Esperando que empezaran a saltar airbags alrededor de ella, Zara permaneció inmóvil con los ojos cerrados después de que el coche se detuviera con la ayuda del árbol. Parecía que no habían colisionado tan deprisa, porque no ocurrió nada. Nada excepto un zumbido bajo el capó y un ruido como si un puño golpeara contra el volante.

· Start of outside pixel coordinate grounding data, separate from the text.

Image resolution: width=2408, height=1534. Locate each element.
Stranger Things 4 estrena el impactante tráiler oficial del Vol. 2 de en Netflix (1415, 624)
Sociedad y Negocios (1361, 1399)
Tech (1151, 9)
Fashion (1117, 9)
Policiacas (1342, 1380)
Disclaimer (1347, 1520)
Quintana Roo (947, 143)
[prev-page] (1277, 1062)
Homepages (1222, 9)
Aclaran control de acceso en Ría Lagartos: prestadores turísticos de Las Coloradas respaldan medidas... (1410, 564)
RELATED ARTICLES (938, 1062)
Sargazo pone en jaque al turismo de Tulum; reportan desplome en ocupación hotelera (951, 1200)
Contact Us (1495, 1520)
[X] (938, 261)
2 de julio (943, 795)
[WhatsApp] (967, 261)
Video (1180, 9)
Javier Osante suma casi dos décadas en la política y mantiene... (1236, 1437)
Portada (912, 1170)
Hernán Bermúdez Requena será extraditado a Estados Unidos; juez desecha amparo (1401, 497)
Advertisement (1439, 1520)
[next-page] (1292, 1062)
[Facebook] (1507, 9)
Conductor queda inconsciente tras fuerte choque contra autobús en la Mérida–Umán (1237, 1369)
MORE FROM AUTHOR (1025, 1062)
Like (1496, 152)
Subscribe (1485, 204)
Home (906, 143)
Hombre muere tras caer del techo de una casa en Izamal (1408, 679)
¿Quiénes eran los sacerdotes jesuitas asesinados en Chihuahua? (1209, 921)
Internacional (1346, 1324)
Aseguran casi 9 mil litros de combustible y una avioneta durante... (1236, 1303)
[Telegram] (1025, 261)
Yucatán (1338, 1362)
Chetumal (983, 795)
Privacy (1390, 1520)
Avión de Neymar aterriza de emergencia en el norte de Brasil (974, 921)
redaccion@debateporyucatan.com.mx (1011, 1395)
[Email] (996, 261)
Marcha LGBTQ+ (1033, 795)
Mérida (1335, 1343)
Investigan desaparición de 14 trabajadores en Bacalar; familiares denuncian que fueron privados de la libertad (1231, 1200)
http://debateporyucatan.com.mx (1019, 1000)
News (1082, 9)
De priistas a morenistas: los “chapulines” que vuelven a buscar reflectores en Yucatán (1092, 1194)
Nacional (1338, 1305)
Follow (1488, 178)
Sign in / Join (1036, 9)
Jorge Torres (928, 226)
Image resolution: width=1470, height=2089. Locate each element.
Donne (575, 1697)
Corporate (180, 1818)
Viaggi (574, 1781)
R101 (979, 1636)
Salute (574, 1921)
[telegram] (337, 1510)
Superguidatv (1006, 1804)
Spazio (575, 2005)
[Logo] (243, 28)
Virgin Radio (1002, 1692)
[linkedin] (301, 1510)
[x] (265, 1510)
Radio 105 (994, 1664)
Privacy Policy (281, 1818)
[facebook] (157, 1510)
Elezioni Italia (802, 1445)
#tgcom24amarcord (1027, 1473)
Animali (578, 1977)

Un segundo después, Alex se soltó el cinturón de seguridad.

–¿Estás bien?

El tono agudo de su voz, señal de su preocupación, despertó una especie de dolor en el fondo de los ojos de Zara que se parecía a las lágrimas. Una reacción diferida, se dijo, dado que las lágrimas no brotaron. Lentamente, abrió los ojos.

–Lo estaré.

–¿Estás segura?

–Dame un minuto –consiguió sonreír.

Lo vio dudar un momento después de que intentara abrir su puerta sin éxito. El lado del coche de Alex estaba aplastado contra las gruesas ramas que habían parado el vehículo y, aunque empujó la puerta con el hombro, lo único que consiguió fue un chirriante sonido de madera contra metal.

–Tendré que salir por tu lado –dijo. Zara volvió a la realidad, abrió su puerta y salió.

El viento le sacudió el pelo y la cazadora desabrochada, pero no le prestó atención. Su mirada estaba fija en la chapa intacta de su lado del coche.

Intacta porque el hombre que estaba maniobrando para salir del coche por su puerta no había perdido los nervios y había conseguido controlar el derrape del vehículo. ¿Para protegerla? Esa idea recorrió su conciencia y empezó a jugar con su estabilidad emocional. Para protegerlos a los dos, se dijo. No había nada personal.

Cuadró los hombros y lo siguió a evaluar los daños reales. El coche había acabado con el parachoques enterrado bajo el follaje. Una rama, parecía, había atravesado la parrilla y el radiador aún silbaba como resultado. Zara se apoyó en el capó.

–Parece que no vamos a poder ir mucho más lejos. Al menos en este coche.

–Podría haber sido mucho peor –dijo él con una intensidad que le hizo mirarlo a los ojos–. Me alegro de que vinieras en el coche.

«Y no en tu moto, sin la protección de esas capas de metal».

La intensidad de su mirada, de su mensaje silencioso, latió tan fuerte en su pecho que tuvo que apartar la mirada. Después de recomponer sus defensas respirando hondo varias veces, consiguió decir:

–Habría sido mucho peor sin tus rápidos reflejos.

–No quiero ni imaginarme lo que será darse de cabeza con ese trozo de madera –señaló el tronco con un gesto de la cabeza y después se volvió al bosque–. O con cualquier otro de sus colegas.